Fort Dodge Regional Airport is a city owned public use airport located three nautical miles (6 km) north of the central business district of Fort Dodge, a city in Webster County, Iowa, United States. It is mostly used for general aviation, but is also served by one commercial airline United Airlines, a service that is subsidized by the federal government's Essential Air Service program at a cost of $3,892,174 (per year).

The National Plan of Integrated Airport Systems for 2021–2025 categorized it as a non-primary commercial service airport.

== History ==
Mesaba Airlines, operating as Delta Connection, formerly had daily service to Minneapolis-St. Paul with a stop in Mason City. Effective June 10, 2010, the stop in Mason City ended and Fort Dodge had nonstop flights to Minneapolis-St. Paul.

Great Lakes Airlines announced began service from Fort Dodge to Minneapolis/St. Paul to replace service by Delta Connection effective April 10, 2012. Great Lakes service ended January 31, 2014.

Air Choice One announced it would begin service from Fort Dodge to Chicago O'Hare to replace service by Great Lakes Airlines on February 23, 2015.

SkyWest Airlines, operating as United Express, announced that it would begin service from Fort Dodge to Chicago O'Hare to replace service by Air Choice One on March 1, 2021. Skywest also operates daily flights to and from Denver International Airport.

== Facilities and aircraft ==
Fort Dodge Regional Airport covers an area of 967 acres (391 ha) at an elevation of 1,156 feet (352 m) above mean sea level. It has two asphalt paved runways: 6/24 is 6,547 by 150 feet (1,996 x 46 m) and 12/30 is 5,301 by 100 feet (1,616 x 30 m).

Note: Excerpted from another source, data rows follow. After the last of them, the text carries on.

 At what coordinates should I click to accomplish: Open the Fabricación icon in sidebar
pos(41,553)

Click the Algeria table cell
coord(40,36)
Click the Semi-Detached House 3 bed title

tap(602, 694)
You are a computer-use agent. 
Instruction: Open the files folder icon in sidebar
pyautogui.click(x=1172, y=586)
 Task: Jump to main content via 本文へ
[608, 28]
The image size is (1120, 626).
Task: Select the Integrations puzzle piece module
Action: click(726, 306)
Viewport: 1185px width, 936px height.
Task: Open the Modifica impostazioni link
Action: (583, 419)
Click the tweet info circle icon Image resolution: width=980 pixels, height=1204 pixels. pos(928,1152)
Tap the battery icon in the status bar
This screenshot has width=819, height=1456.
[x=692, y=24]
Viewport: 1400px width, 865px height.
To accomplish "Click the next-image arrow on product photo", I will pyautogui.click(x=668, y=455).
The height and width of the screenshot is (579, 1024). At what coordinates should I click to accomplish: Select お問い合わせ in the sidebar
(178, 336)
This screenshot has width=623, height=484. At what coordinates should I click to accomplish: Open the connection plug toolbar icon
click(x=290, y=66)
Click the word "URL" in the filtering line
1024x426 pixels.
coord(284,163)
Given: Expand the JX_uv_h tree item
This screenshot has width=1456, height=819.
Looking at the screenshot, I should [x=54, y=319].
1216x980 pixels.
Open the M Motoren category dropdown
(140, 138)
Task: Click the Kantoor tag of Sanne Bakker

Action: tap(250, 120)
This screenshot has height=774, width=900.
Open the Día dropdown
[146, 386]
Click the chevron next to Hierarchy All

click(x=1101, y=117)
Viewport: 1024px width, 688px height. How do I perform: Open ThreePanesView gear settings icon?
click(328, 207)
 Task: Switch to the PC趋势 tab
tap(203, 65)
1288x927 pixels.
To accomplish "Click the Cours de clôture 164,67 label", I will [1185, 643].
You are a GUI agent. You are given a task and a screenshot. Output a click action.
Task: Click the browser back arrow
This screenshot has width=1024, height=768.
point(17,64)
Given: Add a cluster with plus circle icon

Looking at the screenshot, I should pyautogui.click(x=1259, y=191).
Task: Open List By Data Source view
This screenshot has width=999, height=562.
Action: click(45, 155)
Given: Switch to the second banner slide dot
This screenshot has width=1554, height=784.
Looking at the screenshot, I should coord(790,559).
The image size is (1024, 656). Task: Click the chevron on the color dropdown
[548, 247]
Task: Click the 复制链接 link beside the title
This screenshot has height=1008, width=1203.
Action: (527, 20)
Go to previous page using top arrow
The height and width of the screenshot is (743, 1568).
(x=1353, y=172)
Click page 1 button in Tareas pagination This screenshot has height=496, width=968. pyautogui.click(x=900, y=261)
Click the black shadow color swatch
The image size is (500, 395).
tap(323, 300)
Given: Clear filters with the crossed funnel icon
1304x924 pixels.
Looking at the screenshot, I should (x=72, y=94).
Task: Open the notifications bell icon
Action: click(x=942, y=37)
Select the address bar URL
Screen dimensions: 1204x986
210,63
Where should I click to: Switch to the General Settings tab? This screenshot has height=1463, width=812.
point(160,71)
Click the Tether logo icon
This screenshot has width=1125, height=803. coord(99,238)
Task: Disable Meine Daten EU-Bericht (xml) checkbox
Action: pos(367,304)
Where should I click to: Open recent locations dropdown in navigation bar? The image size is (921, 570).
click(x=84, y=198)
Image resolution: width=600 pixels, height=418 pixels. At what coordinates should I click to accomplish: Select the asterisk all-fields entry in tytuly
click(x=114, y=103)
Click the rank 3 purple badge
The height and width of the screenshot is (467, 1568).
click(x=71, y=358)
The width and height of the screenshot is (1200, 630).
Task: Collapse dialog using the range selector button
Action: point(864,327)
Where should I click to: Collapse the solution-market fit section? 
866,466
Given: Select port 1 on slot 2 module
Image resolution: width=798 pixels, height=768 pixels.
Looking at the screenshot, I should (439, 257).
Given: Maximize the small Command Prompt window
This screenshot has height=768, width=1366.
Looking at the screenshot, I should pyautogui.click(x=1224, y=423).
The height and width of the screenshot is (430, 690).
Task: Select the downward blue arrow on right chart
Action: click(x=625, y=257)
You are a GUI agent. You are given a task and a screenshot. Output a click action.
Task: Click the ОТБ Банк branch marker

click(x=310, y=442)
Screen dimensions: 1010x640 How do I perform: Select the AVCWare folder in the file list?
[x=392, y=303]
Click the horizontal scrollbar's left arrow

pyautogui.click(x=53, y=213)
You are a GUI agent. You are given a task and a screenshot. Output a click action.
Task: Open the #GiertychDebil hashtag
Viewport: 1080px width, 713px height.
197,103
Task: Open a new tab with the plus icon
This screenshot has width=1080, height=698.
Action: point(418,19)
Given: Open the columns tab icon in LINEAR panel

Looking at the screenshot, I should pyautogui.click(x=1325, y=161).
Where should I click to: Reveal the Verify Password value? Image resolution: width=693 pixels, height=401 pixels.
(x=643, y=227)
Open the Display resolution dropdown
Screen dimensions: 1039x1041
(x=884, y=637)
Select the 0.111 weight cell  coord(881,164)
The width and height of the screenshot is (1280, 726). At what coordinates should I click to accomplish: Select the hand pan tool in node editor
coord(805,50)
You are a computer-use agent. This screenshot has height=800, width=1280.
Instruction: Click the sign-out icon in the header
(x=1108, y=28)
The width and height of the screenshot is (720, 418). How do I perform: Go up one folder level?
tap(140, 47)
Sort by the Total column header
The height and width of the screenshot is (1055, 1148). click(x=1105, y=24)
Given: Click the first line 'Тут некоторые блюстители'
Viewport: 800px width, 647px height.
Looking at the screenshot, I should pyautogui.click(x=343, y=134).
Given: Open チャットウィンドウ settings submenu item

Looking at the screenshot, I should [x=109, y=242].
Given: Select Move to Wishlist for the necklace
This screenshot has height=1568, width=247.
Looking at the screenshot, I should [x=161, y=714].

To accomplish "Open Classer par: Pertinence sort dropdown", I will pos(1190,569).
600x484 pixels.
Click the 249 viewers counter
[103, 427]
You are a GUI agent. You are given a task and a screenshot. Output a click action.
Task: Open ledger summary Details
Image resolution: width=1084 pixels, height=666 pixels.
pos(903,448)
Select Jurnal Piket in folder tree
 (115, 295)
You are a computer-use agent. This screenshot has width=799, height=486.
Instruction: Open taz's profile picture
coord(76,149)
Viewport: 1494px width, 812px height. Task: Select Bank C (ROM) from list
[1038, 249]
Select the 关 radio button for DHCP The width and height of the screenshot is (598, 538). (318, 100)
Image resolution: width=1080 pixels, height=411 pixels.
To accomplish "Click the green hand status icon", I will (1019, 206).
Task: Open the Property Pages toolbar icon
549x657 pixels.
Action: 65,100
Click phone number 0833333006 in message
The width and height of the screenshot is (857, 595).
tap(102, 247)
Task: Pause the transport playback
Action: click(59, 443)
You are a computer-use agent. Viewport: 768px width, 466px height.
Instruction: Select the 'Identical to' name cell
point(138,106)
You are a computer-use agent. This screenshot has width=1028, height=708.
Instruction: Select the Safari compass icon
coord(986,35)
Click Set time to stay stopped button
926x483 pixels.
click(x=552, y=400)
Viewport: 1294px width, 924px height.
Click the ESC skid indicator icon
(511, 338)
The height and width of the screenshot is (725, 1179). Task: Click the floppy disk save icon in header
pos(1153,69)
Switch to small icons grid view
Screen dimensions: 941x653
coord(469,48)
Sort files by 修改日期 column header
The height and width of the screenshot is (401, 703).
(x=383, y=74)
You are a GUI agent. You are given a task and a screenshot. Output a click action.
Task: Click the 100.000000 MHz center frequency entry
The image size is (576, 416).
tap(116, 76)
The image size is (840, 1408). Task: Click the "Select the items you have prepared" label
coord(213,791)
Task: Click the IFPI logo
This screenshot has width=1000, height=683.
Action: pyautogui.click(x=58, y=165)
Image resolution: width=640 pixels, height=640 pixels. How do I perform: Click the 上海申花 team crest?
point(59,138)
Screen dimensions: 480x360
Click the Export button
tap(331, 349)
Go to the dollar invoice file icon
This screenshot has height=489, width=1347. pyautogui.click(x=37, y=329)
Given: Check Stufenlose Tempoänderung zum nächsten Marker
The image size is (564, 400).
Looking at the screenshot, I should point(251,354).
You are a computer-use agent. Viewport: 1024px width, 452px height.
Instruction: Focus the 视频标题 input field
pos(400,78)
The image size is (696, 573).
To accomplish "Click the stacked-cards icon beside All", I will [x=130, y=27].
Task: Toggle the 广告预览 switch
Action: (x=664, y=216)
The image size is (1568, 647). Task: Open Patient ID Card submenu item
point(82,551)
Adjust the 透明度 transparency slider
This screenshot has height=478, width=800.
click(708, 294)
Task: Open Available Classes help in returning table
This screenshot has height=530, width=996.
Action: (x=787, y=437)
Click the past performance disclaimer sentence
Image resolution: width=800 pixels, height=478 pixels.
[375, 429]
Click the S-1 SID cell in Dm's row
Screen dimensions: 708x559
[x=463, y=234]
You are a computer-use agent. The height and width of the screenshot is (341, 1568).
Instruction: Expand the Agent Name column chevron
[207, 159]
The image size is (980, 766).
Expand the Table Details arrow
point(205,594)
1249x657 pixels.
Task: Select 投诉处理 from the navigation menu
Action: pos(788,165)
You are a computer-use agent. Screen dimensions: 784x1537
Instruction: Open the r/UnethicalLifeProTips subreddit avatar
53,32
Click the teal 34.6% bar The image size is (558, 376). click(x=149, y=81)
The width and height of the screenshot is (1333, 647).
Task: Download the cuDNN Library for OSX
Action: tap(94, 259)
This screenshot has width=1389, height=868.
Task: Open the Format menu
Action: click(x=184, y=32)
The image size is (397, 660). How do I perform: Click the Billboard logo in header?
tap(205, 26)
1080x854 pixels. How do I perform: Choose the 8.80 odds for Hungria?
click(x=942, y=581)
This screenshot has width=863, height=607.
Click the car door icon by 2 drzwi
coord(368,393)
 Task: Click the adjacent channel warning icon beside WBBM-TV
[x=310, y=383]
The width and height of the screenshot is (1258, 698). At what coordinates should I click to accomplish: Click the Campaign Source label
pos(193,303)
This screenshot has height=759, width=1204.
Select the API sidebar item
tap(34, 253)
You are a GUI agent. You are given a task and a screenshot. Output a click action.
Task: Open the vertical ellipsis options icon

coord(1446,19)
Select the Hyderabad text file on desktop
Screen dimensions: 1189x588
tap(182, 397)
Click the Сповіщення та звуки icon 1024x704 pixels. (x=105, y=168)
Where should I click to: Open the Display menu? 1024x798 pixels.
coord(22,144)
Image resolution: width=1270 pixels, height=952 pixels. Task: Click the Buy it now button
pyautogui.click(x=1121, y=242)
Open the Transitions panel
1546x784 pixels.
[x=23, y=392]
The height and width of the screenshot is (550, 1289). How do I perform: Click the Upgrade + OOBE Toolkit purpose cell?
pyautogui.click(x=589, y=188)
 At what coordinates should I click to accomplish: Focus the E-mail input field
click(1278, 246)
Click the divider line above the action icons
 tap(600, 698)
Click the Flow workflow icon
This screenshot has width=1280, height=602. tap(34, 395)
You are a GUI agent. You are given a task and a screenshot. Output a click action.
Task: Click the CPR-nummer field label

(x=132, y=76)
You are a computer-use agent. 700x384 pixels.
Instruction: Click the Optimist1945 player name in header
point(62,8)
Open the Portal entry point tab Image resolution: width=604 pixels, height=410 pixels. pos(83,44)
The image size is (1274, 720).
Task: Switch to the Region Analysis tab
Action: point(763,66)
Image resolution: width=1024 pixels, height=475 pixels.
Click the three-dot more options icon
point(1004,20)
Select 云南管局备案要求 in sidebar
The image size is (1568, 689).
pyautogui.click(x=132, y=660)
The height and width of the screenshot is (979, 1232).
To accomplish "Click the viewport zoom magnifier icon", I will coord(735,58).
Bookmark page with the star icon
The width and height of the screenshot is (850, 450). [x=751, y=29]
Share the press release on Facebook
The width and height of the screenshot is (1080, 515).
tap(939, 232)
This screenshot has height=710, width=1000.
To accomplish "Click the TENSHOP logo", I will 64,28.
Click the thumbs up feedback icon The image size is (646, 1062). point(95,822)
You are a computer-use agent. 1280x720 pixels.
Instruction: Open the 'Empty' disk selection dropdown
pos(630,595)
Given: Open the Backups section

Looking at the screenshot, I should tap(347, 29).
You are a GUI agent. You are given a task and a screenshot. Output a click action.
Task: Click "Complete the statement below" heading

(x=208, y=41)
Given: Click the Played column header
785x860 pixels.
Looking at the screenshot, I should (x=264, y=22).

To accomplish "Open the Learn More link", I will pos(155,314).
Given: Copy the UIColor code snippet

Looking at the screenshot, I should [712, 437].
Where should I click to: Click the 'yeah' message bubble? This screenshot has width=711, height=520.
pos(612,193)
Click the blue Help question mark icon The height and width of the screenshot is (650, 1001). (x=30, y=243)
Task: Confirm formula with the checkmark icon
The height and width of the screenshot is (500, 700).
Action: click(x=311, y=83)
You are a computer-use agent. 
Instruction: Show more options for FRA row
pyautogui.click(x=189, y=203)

For the 12-month period ending March 1, 2023, the airport had 10,598 aircraft operations, an average of 29 per day: 85% general aviation, 12% scheduled commercial, 2% air taxi and 1% military. In March 2023, there were 22 aircraft based at this airport: 19 single-engine, 2 multi-engine and 1 helicopter.

== Airline and destination ==

| Destinations map |

| Airlines | Destinations |
|---|---|
| United Express | Chicago–O'Hare |

===Statistics===

Top domestic destinations: January 2025 - December 2025
| Rank | City | Airport name & IATA code | Passengers |
|---|---|---|---|
| 1 | Chicago, IL | Chicago O'Hare (ORD) | 9,010 |

== Recent Developments (2024–2025) ==
Fort Dodge Regional Airport saw several significant changes in 2024 and 2025: Air service operations continued under SkyWest Airlines operating as United Express, maintaining direct flights to Chicago O’Hare International Airport under a federal Essential Air Service (EAS) contract extended until March 31, 2027; former Director of Aviation Rhonda Chambers announced her retirement effective July 31, 2025, and the city began the search for her successor. Fort Dodge Regional Airport received $1.2 million in federal grants to replace outdated taxiway lighting and reconstruct two taxiways, with an additional $375,000 from the Iowa Department of Transportation for additional rehabilitation projects. With the 27th Brushy Creek Area Honour Flight set for May 7, 2025, the airport keeps providing facilities, including free parking, TSA PreCheck, and passenger services using United Airlines. Community involvement is still strong.